Just when we thought we had this Big Ten divisional breakdown thing figured out …
Maybe we don’t.
Consider that this appeared to be headed toward splitting iconic rivals Ohio State and Michigan into separate divisions. They would still play each other during the regular season but would broker their end-of-year slot for a chance to meet in the title game.
That’s where the momentum seemed headed when gleaning information from recent interviews with key officials such as Big Ten commissioner Jim Delany, Wisconsin athletic director Barry Alvarez, Ohio State president Gordon Gee and Michigan athletic director David Brandon.
That setup would have smoothed the path for Penn State and Wisconsin to join Ohio State in one division. And enable Nebraska and Iowa to join Michigan in the other.
But now there are rumblings that the Ohio State-Michigan split may not be a done deal.

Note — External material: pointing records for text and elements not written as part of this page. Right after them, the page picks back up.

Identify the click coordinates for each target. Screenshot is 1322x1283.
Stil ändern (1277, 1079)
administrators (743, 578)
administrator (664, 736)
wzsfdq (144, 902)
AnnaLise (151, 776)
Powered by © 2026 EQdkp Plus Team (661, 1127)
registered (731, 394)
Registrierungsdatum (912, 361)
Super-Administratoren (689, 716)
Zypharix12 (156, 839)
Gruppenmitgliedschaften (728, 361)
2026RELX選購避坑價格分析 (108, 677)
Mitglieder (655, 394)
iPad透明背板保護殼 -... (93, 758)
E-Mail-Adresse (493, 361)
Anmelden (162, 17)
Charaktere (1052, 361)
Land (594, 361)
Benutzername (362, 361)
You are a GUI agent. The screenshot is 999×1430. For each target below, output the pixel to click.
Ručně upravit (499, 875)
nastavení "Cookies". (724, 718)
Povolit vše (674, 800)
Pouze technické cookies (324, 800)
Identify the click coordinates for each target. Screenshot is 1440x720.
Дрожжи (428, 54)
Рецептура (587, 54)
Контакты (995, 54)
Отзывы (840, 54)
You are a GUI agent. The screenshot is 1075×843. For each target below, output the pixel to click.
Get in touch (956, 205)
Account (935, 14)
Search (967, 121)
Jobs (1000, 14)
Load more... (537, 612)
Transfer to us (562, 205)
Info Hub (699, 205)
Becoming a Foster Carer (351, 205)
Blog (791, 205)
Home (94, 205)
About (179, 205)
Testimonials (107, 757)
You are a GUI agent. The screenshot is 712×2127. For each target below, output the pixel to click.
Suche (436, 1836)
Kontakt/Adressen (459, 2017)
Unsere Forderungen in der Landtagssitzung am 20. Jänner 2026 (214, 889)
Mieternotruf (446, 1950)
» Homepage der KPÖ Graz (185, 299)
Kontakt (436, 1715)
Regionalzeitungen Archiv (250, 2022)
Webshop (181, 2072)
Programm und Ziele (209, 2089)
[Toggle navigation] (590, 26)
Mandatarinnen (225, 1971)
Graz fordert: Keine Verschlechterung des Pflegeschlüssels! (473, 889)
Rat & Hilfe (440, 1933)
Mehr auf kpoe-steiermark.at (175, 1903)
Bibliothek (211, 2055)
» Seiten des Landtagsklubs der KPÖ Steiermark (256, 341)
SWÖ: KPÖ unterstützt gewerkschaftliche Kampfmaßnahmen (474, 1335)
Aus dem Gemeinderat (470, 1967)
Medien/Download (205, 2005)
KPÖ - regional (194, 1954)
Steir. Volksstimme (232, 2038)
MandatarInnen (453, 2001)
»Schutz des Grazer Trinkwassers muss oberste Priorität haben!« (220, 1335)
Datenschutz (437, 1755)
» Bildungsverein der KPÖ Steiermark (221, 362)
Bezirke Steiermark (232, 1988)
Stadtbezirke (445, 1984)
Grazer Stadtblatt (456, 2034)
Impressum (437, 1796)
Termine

A public backlash around moving the Ohio State-Michigan game from its usual spot may get the power brokers to at least reconsider this notion — or separate the two teams and still hold the game at end of the season.
Of course, that scenario would set up the possibility that Ohio State and Michigan would play a rematch a week later for the Big Ten title.
Kind of confusing, huh?
For sure, though, Big Ten officials do want balanced divisions by splitting up the six “power programs,” three teams in each. The most likely move is that Iowa and Wisconsin, viewed as program equals, will play in separate divisions and will maintain their rivalry with a “protected” game.
The rest is too tough to call.
For example, if Big Ten officials do reverse course and keep Ohio State and Michigan together, look for some sort of geographically-mixed setup in which Penn State and Nebraska are in the same division along with teams from the eastern and western side of the league.
At least we expect to know the answers in the next month.